Recalls Lucas: "I acquired more demerits than any other student at St. Albans," partly because his father doubled any demerits he received. His punishment: raking leaves and shoveling snow on the Cathedral grounds. Today, Lucas denies any serious wrongdoing: "I was a pain in the neck growing up, but I just did the kind of things young people do!" Lucas's classmates, in the 1946 yearbook, seem to agree: "If ... limited to the selection of two qualities to fit Roddy, one would probably name honesty and playfulness. ... It is characteristic of Roddy that if an eraser has been thrown, he has been 'more or less nearby,' but it is equally typical that he is one of the first to admit that he had a part in it."

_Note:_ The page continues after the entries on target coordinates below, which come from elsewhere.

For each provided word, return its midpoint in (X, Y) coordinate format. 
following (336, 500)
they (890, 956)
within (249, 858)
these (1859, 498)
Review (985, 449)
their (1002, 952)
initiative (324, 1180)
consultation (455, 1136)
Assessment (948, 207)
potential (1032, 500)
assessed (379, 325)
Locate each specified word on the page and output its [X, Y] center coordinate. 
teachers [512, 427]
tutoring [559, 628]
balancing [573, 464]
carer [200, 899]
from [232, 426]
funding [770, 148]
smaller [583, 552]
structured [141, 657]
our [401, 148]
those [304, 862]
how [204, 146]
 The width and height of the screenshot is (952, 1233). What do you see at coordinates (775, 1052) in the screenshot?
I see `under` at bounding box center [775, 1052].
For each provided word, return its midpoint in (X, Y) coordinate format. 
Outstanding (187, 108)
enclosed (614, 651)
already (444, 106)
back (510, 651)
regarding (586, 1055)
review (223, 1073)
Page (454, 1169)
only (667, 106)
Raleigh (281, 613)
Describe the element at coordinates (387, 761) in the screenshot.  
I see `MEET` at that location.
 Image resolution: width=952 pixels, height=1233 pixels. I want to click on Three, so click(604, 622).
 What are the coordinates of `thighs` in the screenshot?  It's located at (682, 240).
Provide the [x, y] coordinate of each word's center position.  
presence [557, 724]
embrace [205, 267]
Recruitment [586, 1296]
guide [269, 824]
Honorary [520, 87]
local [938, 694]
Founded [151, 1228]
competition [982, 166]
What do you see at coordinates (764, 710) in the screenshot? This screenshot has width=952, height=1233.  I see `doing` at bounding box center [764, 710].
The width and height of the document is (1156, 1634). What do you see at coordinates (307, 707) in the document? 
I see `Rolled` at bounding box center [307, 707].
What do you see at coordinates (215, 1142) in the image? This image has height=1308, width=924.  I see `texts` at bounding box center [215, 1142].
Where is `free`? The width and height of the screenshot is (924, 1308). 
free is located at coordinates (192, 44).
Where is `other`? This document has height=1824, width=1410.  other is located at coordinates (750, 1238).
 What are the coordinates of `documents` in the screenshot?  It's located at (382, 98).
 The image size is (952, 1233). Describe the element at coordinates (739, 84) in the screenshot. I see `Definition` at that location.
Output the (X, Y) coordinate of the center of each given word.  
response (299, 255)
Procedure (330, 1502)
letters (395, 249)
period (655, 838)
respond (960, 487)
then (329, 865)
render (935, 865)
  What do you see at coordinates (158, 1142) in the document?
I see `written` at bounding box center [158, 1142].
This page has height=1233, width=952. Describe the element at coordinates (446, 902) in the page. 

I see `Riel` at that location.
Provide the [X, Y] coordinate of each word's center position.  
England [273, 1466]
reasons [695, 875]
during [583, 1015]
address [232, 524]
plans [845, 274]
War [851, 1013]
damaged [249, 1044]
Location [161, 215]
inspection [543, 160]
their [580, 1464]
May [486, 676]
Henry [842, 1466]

Lucas fondly recalls his school years at St. Albans. "I had a ball. I was very fortunate to be part of a class that was and is very close. I loved the School and the Cathedral, and was lucky to be able to see the Cathedral from a very early period of construction through its completion in 1990."

After St. Albans, Lucas attended the University of Pennsylvania and, like his father and brother, served in the Marines, with two years of active duty during the Korean War. Lucas then joined the Electric Boat Division of General Dynamics in New London, Conn., supporting the Navy as it turned to nuclear power. In 1951, he married Mary Gertrude Durant, with whom he would share 57 "unbelievably beautiful years," before she passed away in 2007. In 1953, they purchased a recently constructed cape, in Essex, Conn., where they would raise their two daughters, Mary Gertrude "Trudy" and the late Sharon Scott. Today, Lucas divides his time between Essex and Southwest Harbor, Maine.

Asked why he donated his home to the School he attended some sixty years ago, Lucas mentioned the free education that he and his siblings received on the Cathedral Close, and he recalled his father's words: "My father used to say to me, 'Roddy, if it's ever possible—if there's ever anything that you can do—to give back to the School in thanks for what the School did for you and your siblings, I hope you will."

St. Albans, which of course owes so much to the Lucas family, remains grateful to Canon Lucas for his years of leadership and to Rodman and his extended family for their continuing support.